Biogas reforming for hydrogen production over nickel and cobalt bimetallic catalysts

Ni/Co bimetallic catalysts supported by commercial γ-Al₂O₃ modified with La₂O₃ for biogas reforming were prepared by conventional incipient wetness impregnation. The catalysts were characterized using X-ray diffraction (XRD), X-ray photoelectron spectroscopy (XPS), BET surface area and porosity analysis (BET), H₂ temperature-programmed reduction (H₂-TPR), transmission electron microscopy (TEM) and thermogravimetry coupled to differential scanning calorimetry (TG–DSC). XRD and XPS analysis revealed that a Ni/Co alloy was formed in the bimetallic catalysts. The Ni/Co ratio could be adjusted to improve pore textural properties, which enhanced the metal particle dispersion and resulted in smaller metal particle size, and thus increased the catalytic activity and resistance to carbon deposition. The activity and stability of the catalysts for biogas reforming was tested at 800 °C, ambient pressure, GHSV of 6000 ml g_cat⁻¹ h⁻¹ and a CH₄/CO₂ molar ratio of 1 without dilute gas. Experimental results showed that the catalytic activity could be closely related to the Ni/Co ratio.

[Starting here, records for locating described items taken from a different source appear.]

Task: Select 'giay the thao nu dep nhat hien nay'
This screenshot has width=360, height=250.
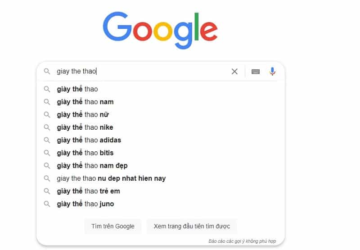Action: (x=111, y=178)
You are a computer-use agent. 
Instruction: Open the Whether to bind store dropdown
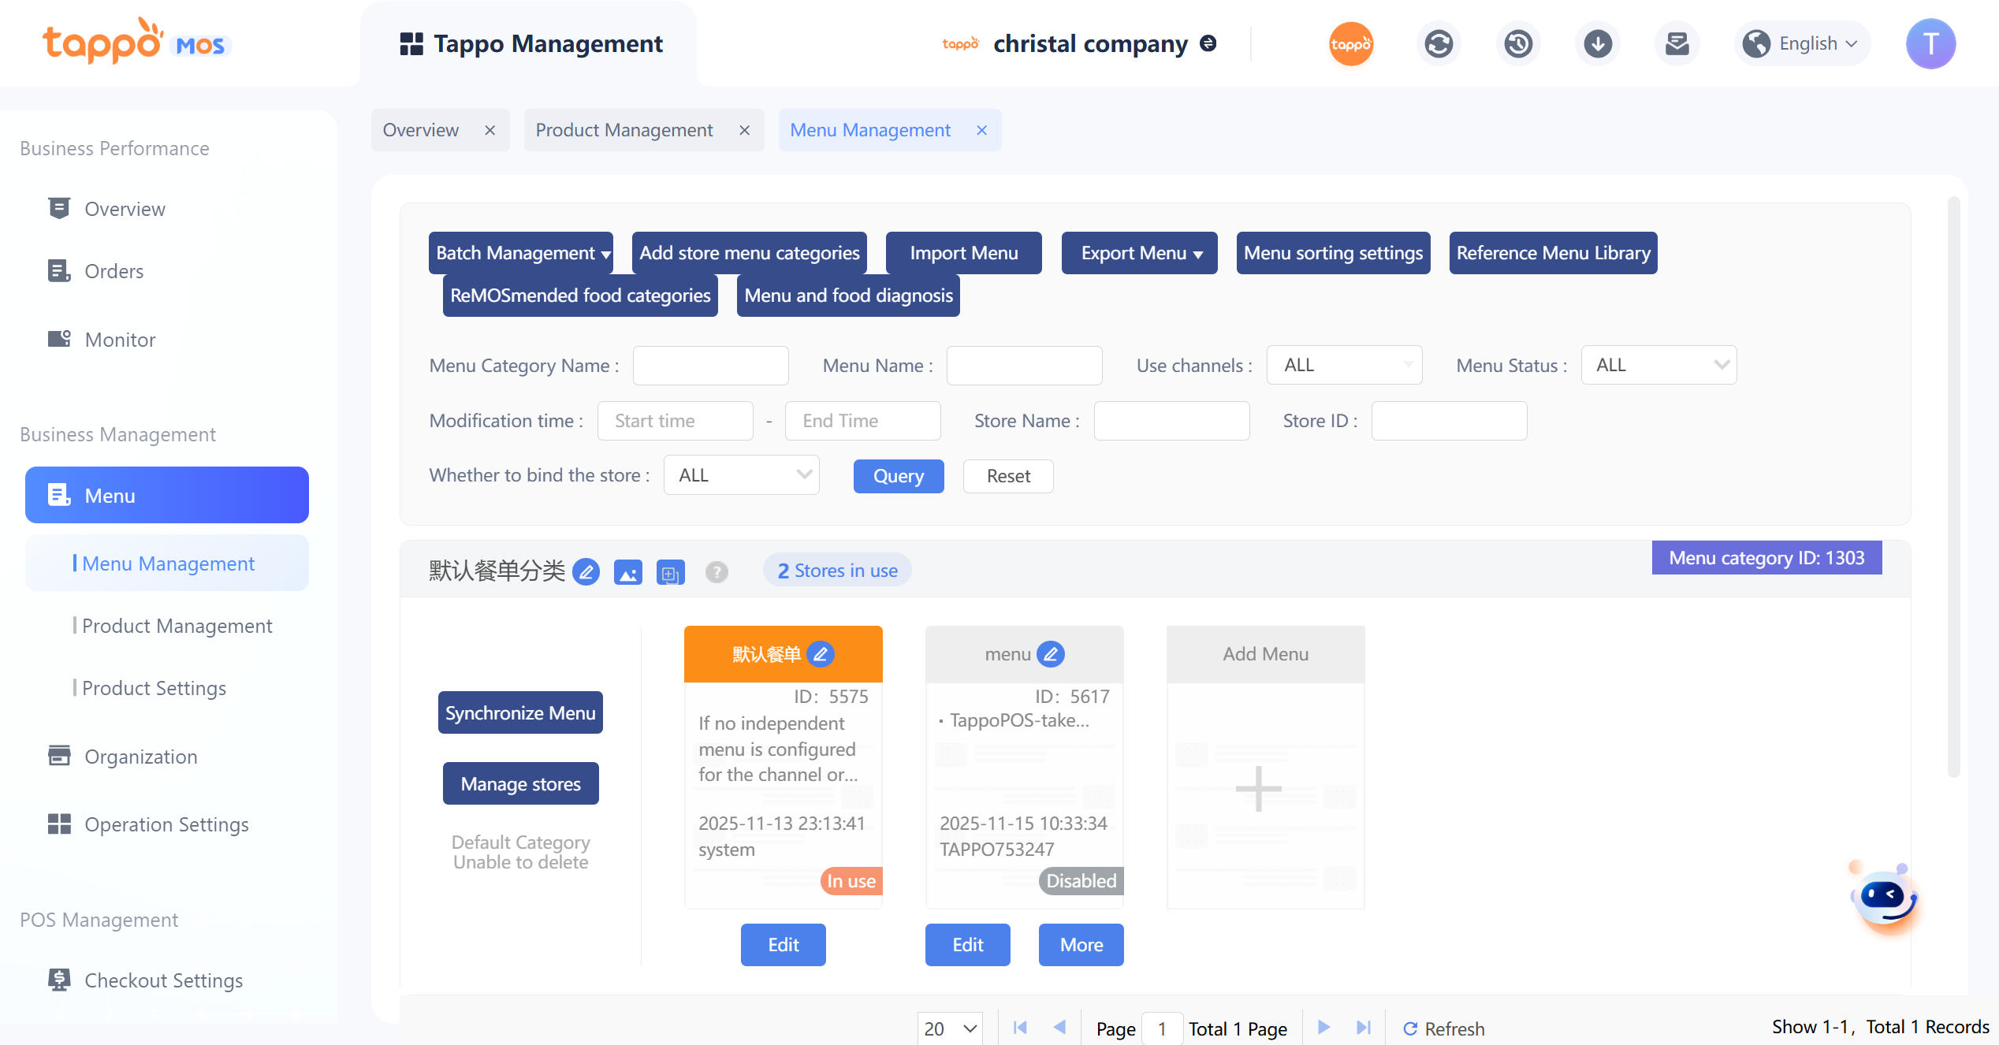click(x=741, y=475)
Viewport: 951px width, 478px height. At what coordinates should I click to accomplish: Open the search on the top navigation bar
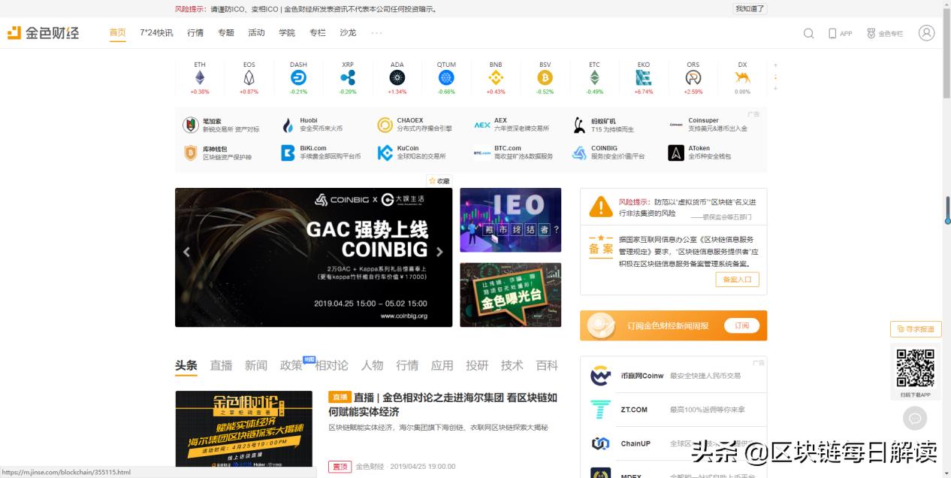coord(808,34)
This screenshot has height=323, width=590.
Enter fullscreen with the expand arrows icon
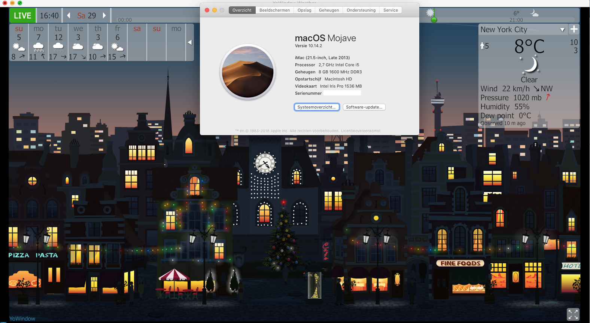[573, 314]
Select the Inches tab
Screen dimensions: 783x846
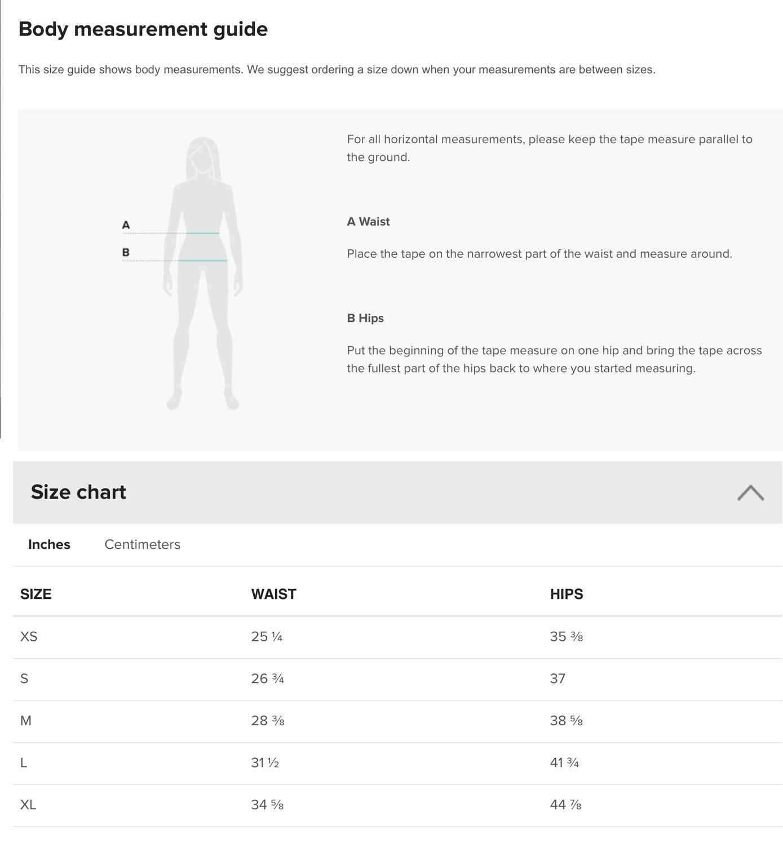pos(49,545)
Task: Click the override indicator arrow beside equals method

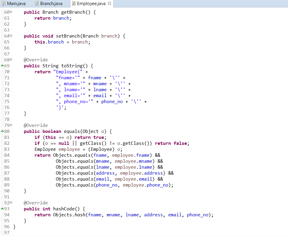Action: click(x=2, y=131)
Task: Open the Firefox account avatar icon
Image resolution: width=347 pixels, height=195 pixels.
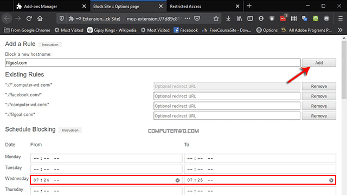Action: coord(261,18)
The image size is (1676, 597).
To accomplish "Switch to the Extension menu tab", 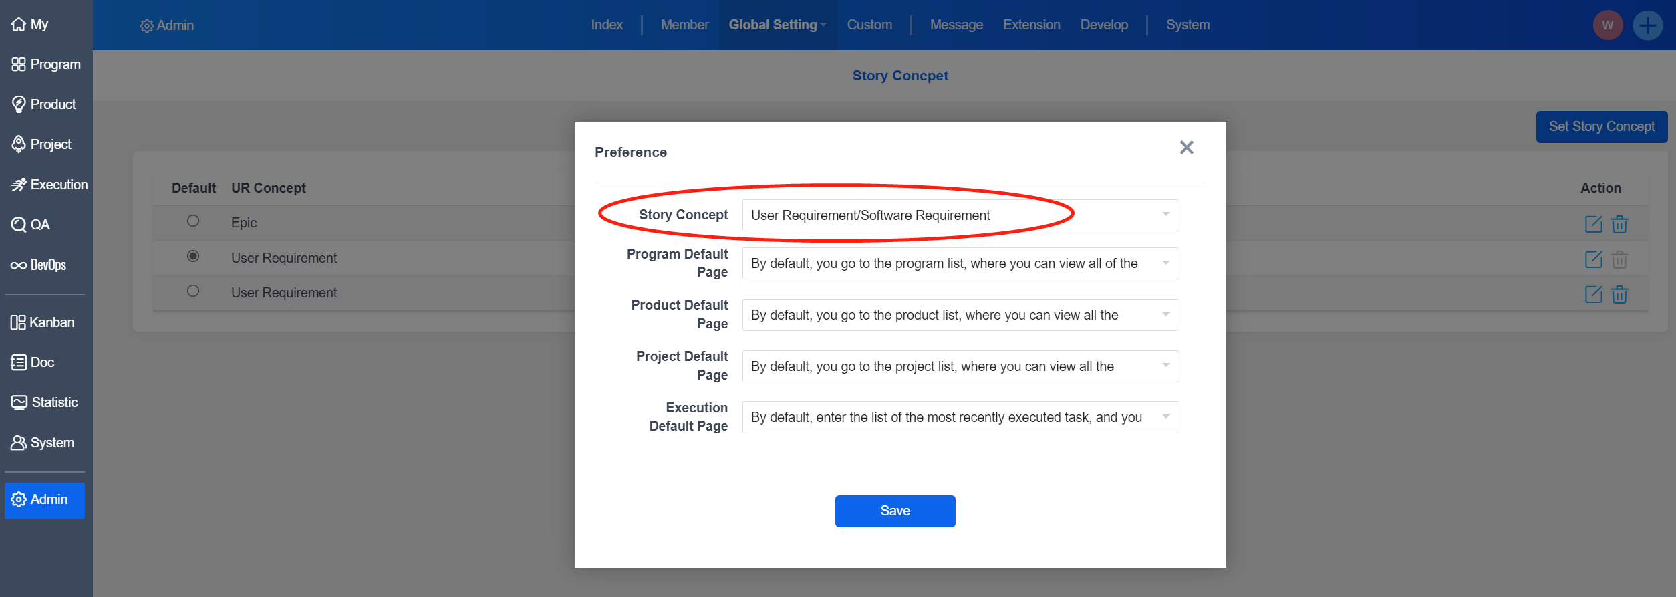I will tap(1031, 25).
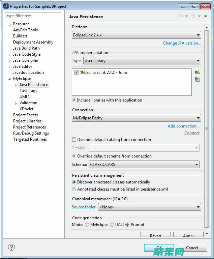Image resolution: width=214 pixels, height=259 pixels.
Task: Open the Schema CLASSICCARS dropdown
Action: click(144, 165)
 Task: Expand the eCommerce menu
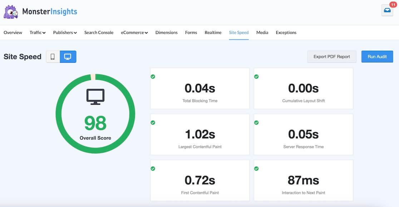click(134, 32)
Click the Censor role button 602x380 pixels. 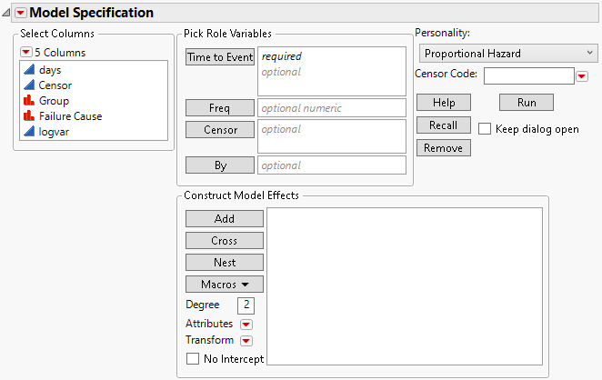coord(219,130)
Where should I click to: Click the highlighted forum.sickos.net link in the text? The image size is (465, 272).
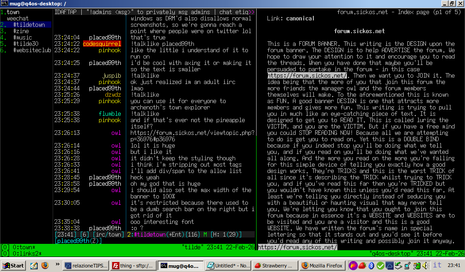[307, 75]
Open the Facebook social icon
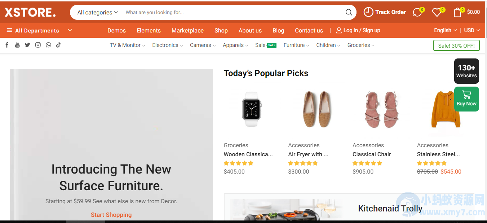The width and height of the screenshot is (487, 223). coord(7,45)
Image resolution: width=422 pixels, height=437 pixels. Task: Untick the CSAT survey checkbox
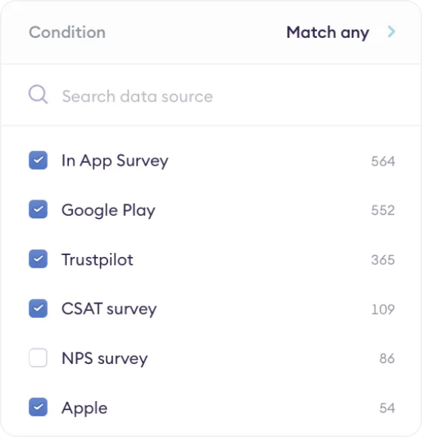(x=38, y=309)
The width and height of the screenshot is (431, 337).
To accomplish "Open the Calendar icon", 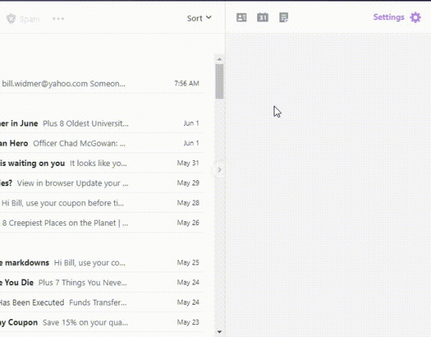I will pyautogui.click(x=262, y=17).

The bimetallic catalyst 7Ni3Co/LaAl exhibited better catalytic and anti-coking performance due to smaller metal particles, higher metal dispersion, uniform pore distribution, surface enrichment of Co, as well as the synergetic effect between Ni and Co. During a 290 h stability test over the catalyst 7Ni3Co/LaAl, the average conversion of CH₄ and CO₂, selectivity to H₂ and CO, and ratio of H₂/CO were 93.7%, 94.0%, 94.9%, 97.8%, and 0.97, respectively. The average coking rate was 0.0946 mg g_cat⁻¹ h⁻¹.